**Requirement**
As soon as the line containing "How do I perform: Click the green" appears, copy it and every following line word for word until the records end.

[Stored data]
• • • • •
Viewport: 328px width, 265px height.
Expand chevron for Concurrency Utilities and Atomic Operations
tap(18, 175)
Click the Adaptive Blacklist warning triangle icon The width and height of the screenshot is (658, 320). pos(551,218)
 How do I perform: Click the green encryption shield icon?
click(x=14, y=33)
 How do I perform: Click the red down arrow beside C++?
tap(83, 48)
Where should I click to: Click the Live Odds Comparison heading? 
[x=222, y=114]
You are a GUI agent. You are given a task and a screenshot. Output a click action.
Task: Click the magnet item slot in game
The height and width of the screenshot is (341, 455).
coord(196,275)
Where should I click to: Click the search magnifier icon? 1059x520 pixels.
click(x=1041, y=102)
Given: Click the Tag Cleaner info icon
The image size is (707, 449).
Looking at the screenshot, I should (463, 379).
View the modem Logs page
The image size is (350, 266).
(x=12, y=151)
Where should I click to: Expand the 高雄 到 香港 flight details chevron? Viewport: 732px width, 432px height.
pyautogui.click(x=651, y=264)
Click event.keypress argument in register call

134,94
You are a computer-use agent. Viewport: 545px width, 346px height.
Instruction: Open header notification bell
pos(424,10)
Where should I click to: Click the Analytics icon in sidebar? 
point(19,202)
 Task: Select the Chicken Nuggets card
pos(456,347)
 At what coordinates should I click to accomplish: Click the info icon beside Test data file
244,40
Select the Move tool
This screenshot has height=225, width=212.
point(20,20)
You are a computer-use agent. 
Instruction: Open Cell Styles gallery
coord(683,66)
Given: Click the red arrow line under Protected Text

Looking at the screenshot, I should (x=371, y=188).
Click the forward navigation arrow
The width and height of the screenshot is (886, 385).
• • • • •
**Result for this task**
 How do I perform: Click the green encryption shield icon?
click(x=14, y=33)
 How do I perform: Click the red down arrow beside C++?
tap(83, 48)
Where should I click to: Click the Live Odds Comparison heading? 
[x=222, y=114]
You are a GUI agent. You are given a task and a screenshot. Output a click action.
Task: Click the magnet item slot in game
The height and width of the screenshot is (341, 455).
coord(196,275)
Where should I click to: Click the search magnifier icon? 1059x520 pixels.
click(x=1041, y=102)
Given: Click the Tag Cleaner info icon
The image size is (707, 449).
Looking at the screenshot, I should (463, 379).
View the modem Logs page
The image size is (350, 266).
(x=12, y=151)
Where should I click to: Expand the 高雄 到 香港 flight details chevron? Viewport: 732px width, 432px height.
pyautogui.click(x=651, y=264)
Click event.keypress argument in register call

134,94
You are a computer-use agent. Viewport: 545px width, 346px height.
Instruction: Open header notification bell
pos(424,10)
Where should I click to: Click the Analytics icon in sidebar? 
point(19,202)
 Task: Select the Chicken Nuggets card
pos(456,347)
 At what coordinates should I click to accomplish: Click the info icon beside Test data file
244,40
Select the Move tool
This screenshot has height=225, width=212.
point(20,20)
You are a computer-use agent. 
Instruction: Open Cell Styles gallery
coord(683,66)
Given: Click the red arrow line under Protected Text

Looking at the screenshot, I should (x=371, y=188).
Click the forward navigation arrow
The width and height of the screenshot is (886, 385).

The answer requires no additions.